Foto: Antara/Wahyu Putro A
Dua pejalan kaki melintasi papan sosialisasi pembayaran pajak secara online di Jakarta, Selasa (1/3).

REPUBLIKA.CO.ID, JAKARTA -- Pemerintah masih menunggu keputusan dari anggota legislatif di Dewan Perwakilan Rakyat (DPR) untuk segera menerapkan program pengampunan pajak (Tax Amnesty). Rencananya keputusan kebijakan ini akan bisa diberlakukan atau tidak‎, baru diketahui pada April setelah pihak DPR melakukan rapat usai reses. Pengamat Ekonomi Aviliani menjelaskan, pemerintah dan DPR baiknya mempercepat pemberlakuan ‎untuk tax amnesty.

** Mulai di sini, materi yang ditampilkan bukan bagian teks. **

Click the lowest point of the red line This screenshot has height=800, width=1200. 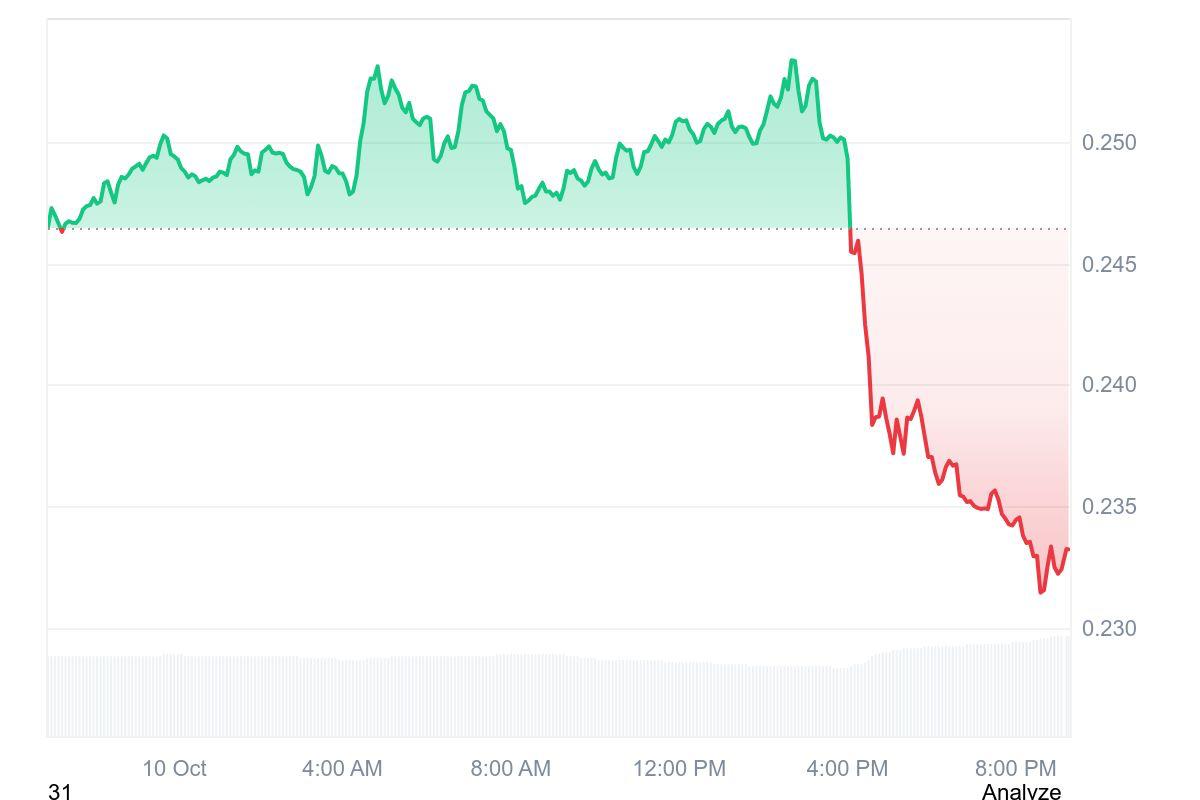tap(1041, 592)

Hal itu karena, jika tidak dilakukan dalam waktu dekat, maka sejumlah negara yang menjadi tempat menampung uang orang Indonesia, akan mempersiapkan strategi untuk 'melawan' kebijakan tax amnesty. Salah satu yang mempersiapkan perlawanan ini adalah negara Singapura.

Aviliasi menjelaskan, saat ini banyak uang milik orang Indonesia yang terparkir di Singapura. Dengan adanaya tax amnesty, uang tersebut dipastikan akan banyak yang kembali ke Indonesia. Untuk membentengi ini, Singapura disebut membuat kebijakan agar satu anggota keluarga yang menyimpan uangnya di Singapura bisa menjadi warga negara Singapura.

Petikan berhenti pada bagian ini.